Task details — Copy out all of the entries, keeping every word the same.

(Stored items)
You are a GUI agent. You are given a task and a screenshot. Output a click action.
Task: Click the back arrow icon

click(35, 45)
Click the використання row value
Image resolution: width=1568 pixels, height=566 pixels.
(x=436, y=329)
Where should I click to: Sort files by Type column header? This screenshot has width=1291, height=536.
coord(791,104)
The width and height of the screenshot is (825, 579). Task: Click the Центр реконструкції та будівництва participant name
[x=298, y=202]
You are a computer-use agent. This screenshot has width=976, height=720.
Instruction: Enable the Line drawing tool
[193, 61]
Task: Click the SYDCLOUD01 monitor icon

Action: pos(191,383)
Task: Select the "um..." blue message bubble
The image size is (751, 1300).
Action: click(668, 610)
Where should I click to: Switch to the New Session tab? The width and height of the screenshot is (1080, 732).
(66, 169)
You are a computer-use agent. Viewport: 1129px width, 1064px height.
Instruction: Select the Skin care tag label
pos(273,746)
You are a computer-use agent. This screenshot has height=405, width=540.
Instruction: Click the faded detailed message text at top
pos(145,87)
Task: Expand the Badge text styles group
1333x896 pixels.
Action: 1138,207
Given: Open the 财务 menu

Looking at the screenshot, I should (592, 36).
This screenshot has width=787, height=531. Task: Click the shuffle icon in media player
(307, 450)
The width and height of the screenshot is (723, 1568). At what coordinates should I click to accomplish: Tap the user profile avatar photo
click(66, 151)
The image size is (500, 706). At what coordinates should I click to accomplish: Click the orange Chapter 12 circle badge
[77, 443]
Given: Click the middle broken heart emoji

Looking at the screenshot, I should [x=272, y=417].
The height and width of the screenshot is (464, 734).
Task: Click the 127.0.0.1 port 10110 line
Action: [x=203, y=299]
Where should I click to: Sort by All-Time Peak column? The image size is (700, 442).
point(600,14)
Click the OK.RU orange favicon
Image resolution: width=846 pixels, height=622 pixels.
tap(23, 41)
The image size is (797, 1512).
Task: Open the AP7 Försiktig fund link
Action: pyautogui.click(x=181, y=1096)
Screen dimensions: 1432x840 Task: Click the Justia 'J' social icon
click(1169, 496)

Output below —
You are a GUI agent. You are given a task and a screenshot. Output a click action.
Task: Click the back arrow icon

click(35, 45)
Click the використання row value
Image resolution: width=1568 pixels, height=566 pixels.
(x=436, y=329)
Where should I click to: Sort files by Type column header? This screenshot has width=1291, height=536.
coord(791,104)
The width and height of the screenshot is (825, 579). Task: Click the Центр реконструкції та будівництва participant name
[x=298, y=202]
You are a computer-use agent. This screenshot has width=976, height=720.
Instruction: Enable the Line drawing tool
[193, 61]
Task: Click the SYDCLOUD01 monitor icon

Action: pos(191,383)
Task: Select the "um..." blue message bubble
The image size is (751, 1300).
Action: click(668, 610)
Where should I click to: Switch to the New Session tab? The width and height of the screenshot is (1080, 732).
(66, 169)
You are a computer-use agent. Viewport: 1129px width, 1064px height.
Instruction: Select the Skin care tag label
pos(273,746)
You are a computer-use agent. This screenshot has height=405, width=540.
Instruction: Click the faded detailed message text at top
pos(145,87)
Task: Expand the Badge text styles group
1333x896 pixels.
Action: 1138,207
Given: Open the 财务 menu

Looking at the screenshot, I should (592, 36).
This screenshot has width=787, height=531. Task: Click the shuffle icon in media player
(307, 450)
The width and height of the screenshot is (723, 1568). At what coordinates should I click to accomplish: Tap the user profile avatar photo
click(66, 151)
The image size is (500, 706). At what coordinates should I click to accomplish: Click the orange Chapter 12 circle badge
[77, 443]
Given: Click the middle broken heart emoji

Looking at the screenshot, I should [x=272, y=417].
The height and width of the screenshot is (464, 734).
Task: Click the 127.0.0.1 port 10110 line
Action: [x=203, y=299]
Where should I click to: Sort by All-Time Peak column? The image size is (700, 442).
point(600,14)
Click the OK.RU orange favicon
Image resolution: width=846 pixels, height=622 pixels.
tap(23, 41)
The image size is (797, 1512).
Task: Open the AP7 Försiktig fund link
Action: pyautogui.click(x=181, y=1096)
Screen dimensions: 1432x840 Task: Click the Justia 'J' social icon
click(1169, 496)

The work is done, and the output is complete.